[Dataset items]
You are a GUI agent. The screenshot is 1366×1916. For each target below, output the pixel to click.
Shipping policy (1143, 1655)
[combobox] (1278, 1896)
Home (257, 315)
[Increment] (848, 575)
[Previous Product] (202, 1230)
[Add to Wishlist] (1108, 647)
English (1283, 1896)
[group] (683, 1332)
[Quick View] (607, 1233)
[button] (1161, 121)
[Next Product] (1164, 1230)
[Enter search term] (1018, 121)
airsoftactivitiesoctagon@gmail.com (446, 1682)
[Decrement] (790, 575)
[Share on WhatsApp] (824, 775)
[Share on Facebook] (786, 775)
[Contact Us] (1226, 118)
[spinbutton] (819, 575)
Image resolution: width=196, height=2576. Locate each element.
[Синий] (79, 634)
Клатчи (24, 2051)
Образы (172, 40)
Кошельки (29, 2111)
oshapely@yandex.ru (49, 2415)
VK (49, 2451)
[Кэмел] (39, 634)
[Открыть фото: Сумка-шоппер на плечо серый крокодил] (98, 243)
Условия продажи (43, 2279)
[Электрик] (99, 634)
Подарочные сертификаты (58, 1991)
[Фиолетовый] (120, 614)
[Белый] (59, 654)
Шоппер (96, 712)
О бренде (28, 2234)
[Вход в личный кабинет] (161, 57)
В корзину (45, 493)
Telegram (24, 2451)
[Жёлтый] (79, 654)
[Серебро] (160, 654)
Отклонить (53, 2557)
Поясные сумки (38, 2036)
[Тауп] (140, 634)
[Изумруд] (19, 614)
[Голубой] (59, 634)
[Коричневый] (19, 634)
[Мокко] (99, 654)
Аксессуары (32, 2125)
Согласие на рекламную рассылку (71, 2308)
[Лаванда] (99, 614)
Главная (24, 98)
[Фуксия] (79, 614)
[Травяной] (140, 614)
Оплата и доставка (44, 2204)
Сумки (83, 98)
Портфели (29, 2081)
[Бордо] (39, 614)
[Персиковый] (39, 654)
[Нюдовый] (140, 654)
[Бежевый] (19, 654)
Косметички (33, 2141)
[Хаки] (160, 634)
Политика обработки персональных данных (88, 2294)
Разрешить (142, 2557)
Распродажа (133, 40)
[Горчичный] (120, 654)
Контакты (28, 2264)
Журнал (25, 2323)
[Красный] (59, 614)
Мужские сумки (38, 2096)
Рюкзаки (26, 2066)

### WHAT YOU NEED TO DO
Pull together all lines from the data that mention the word "Share".

### WRITTEN ANSWER
[Share on WhatsApp] (824, 775)
[Share on Facebook] (786, 775)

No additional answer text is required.